OBJECTIVE
To evaluate the cardioprotective properties of phosphocreatine compared to lidocaine in patients with concomitant cardiovascular diseases (CVD) based on the analysis of the dynamics of N-terminal pro-brain natriuretic peptide (NT-pro-BNP) levels and early postoperative complications in thoracic oncosurgical interventions.
MATERIAL AND METHODS
The study analyzed the course of anesthesia and the early postoperative period in 71 patients aged 56—79 years with concomitant CVD who underwent thoracic interventions for localized non-small cell lung cancer.

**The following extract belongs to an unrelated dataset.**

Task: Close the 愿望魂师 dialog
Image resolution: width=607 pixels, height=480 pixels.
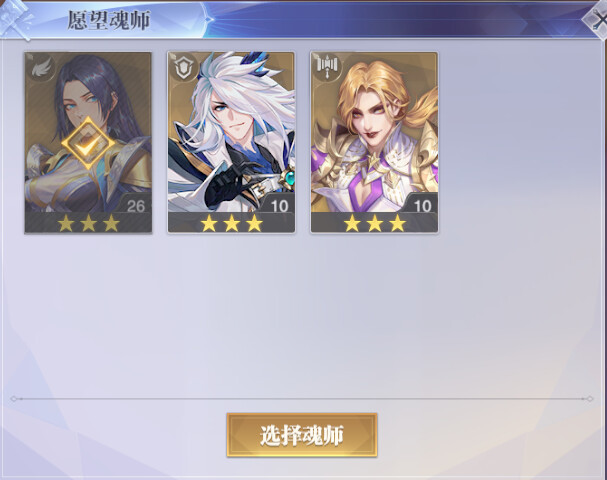Action: [598, 19]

Patients were randomized into two comparable groups: in the lidocaine group (Group 1, n=35), a 2% lidocaine solution was administered intravenously intraoperatively (bolus + infusion via an infusion pump), and in the phosphocreatine group (Group 2, n=36), patients received creatine phosphate on the day before, on the day of the surgery, and for 3 days in the postoperative period. The dynamics of NT-pro-BNP levels (before skin incision, on days 1 and 3) and early cardiovascular complications were assessed.
RESULTS
There were no differences in baseline NT-pro-BNP levels between the study groups (p=0.298), and no significant differences were observed on the day 1 post-op (p=0.331). Group 1 showed significantly lower levels of the biomarker on the day 3 in the postoperative period (p=0.011). In the early postoperative period, Group 1 had fewer complications than Group 2 (1 vs. 4); p=0.359. Factors directly associated with the occurrence of complications were the maximum intraoperative heart rate (p=0.013). Patients who developed complications had significantly higher levels of NT-pro-BNP on the day 3 of the postoperative period (p=0.006).
CONCLUSION
Based on the results of this study, lidocaine exhibits more pronounced cardioprotective properties when used as an adjuvant agent in anesthesia during surgical interventions in patients with oncothoracic profiles and concomitant CVD.